Cómo una necesidad amorfa, degenerando mi ser a la obsesión… Quedé adicto a ti, y como no te poseo, he ahí mi fatiga y exaspero. Te encuentras culminante de paraísos, aunque podría ir a desterrarte, pero al estar firme de tu condición… Prohibida… preferiría aguardar en estancias hasta que mi alma se difunda en las lindes de la confusión. O hasta olvidarte—lo cual parece imposible—, añorando el rosar tus mejillas para purificar mis manos que tan manchadas de vesania han permanecido.
Cada momento sin tenerte cerca—después de gozar de ello, tan sólo unos inmaculados segundos—, me aproximo más y más al exilio perverso; a la exclusión de mis ansias de un esbozo sereno, y a la cúspide de la desdicha.
Cosas inanes se interpretan lánguidamente a mis añoranzas con respecto a ti.
Nunca te tuve y nunca te tendré, pero no te puedo dejar de querer.

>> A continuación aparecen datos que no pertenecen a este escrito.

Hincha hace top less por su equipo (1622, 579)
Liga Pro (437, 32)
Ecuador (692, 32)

Cautivo, “en el letargo de tu ausencia”¤ —Que obviamente sé, que me conlleva a un infinito—, me debilito, arredrando mis fuerzas para volverme a enamorar, culpando el valor ante la vacua esencia del solemne mundo sin pasión, que tardíamente empezaba a comprender.
Si de nuevo me degustara con tu viva imagen—que tanto la recuerdo—, dama hermosa, te confieso, en soplo viral de mi existencia, que de un instante al nuevo me repudio, pero muero esperando besarte alguna vez para relegar lo que yace errante en mi imaginación.